The family were living together in Bethnal Green at the time of the 1891 census. When Horace was five, his father died, leaving his wife Emma as head of the family. According to the 1901 and 1911 census, Emma and her children lived at 37 The Drive, Ilford. In 1913, Horace’s mother Emma also died.

According to the Ilford Recorder, 15th October 1915: ‘Horace was of remarkably fine physical build, being 6ft. 2ins in height, and proportionately developed. He was also a ‘very lovable young fellow, a most loyal friend, scrupulous and conscientious to the last degree, and an ardent churchman’. Horace taught a Sunday school group at St. Andrew’s Church, Ilford, and at the Beehive Mission. While at Oxford University, Horace took the lead in many of his college societies, and was the President of one of them. He also rowed in the college Eights.

He was due to graduate at the Christmas of 1914, but the interruption of the war prevented this. Horace was planning to enter St Stephen’s House, a theological college, with a view to Holy Orders, but when the war broke out he applied for and secured a commission in the army.
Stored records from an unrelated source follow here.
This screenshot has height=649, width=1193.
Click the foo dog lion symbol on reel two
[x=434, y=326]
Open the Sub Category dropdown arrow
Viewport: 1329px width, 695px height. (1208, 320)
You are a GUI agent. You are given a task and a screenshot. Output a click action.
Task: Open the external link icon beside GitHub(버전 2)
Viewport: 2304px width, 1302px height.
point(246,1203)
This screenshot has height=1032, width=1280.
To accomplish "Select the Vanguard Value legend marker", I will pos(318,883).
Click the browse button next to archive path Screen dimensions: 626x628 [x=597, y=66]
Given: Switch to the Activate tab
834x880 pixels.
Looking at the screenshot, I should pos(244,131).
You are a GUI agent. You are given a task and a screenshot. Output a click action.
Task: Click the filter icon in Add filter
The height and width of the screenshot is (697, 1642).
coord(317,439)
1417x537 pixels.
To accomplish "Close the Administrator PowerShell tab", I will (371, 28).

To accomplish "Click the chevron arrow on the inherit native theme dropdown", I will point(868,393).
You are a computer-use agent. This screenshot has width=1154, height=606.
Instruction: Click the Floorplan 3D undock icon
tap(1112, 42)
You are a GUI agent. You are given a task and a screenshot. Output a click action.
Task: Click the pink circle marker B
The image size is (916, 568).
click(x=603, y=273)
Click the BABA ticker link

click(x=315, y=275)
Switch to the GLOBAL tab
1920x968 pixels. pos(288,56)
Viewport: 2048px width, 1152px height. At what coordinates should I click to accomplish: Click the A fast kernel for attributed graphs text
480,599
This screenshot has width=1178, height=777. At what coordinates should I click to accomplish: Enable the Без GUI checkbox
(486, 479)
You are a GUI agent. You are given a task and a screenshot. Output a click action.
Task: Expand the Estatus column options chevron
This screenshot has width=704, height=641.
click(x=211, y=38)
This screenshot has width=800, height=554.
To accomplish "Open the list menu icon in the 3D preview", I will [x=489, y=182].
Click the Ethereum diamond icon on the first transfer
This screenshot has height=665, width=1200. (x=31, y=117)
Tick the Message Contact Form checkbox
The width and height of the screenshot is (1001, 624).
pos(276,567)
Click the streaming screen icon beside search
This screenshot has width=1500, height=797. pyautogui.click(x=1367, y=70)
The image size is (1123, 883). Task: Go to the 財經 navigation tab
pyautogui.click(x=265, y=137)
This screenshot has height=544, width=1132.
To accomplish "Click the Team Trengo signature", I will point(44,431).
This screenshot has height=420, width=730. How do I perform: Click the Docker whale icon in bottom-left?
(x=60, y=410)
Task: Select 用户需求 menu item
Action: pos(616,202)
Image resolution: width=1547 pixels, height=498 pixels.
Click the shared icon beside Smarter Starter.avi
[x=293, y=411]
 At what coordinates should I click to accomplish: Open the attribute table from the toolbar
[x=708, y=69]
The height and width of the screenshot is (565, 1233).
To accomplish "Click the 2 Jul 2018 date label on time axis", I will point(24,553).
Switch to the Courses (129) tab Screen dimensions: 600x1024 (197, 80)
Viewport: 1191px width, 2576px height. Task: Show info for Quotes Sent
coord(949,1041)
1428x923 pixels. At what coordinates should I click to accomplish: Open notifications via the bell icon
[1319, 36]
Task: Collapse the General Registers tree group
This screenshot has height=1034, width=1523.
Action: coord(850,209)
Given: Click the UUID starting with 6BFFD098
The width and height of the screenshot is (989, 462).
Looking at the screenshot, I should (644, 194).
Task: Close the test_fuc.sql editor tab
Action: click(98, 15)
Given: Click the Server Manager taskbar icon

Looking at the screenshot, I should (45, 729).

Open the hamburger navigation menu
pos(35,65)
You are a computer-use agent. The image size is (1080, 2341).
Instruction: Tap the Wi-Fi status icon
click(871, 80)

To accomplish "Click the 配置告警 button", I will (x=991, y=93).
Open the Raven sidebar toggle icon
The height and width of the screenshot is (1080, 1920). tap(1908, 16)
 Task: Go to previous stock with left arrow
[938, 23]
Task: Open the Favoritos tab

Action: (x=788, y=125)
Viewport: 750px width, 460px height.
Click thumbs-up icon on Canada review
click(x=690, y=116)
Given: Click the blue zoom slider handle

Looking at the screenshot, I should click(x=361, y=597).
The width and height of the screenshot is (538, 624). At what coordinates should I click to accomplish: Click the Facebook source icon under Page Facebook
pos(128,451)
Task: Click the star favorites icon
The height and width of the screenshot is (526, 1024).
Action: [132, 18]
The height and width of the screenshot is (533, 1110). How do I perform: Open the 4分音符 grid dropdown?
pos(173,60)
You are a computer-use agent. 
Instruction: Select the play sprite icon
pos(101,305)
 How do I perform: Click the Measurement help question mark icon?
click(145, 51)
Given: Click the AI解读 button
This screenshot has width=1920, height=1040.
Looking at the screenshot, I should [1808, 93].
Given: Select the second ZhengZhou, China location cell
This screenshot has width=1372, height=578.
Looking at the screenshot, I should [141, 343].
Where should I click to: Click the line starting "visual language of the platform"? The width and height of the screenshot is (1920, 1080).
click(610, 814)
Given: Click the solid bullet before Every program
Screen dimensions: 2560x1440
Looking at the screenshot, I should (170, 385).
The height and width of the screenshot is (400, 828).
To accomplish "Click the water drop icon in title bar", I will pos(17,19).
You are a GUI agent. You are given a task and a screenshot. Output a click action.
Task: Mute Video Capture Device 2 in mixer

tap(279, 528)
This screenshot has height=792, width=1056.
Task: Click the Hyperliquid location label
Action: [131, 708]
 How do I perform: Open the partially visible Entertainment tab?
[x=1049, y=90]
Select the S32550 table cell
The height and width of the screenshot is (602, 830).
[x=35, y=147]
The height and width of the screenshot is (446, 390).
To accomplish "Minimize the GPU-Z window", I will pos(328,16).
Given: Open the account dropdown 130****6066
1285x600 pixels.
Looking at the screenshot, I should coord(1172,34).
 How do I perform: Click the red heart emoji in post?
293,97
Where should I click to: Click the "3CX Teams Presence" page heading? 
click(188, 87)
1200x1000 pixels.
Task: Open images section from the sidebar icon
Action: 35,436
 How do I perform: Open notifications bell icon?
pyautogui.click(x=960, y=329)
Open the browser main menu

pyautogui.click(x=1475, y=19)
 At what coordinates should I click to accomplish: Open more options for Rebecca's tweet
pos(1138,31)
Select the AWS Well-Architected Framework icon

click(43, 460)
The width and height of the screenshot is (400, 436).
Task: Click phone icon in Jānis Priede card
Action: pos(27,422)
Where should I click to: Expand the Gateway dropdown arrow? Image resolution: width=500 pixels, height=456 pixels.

He was trained at Churn Camp, Berkshire and later at Shorncliff and Aldershot, and was in charge of the snipers of the battalion. Horace was part of the 9th Battalion, Essex Regiment who he left for France in May 1915. He would go on to attain his captaincy in July of the same year.’

In a letter to Horace’s brother, which was reprinted in the Ilford Recorder on 15th October 1915, Lieutenant P. Brooks wrote: ‘In the early morning of 5th October 1915 Horace stood up in the place where he had been sleeping, and was immediately shot through the head. He became at once unconscious, and an hour later died without regaining consciousness. His death was happily painless.’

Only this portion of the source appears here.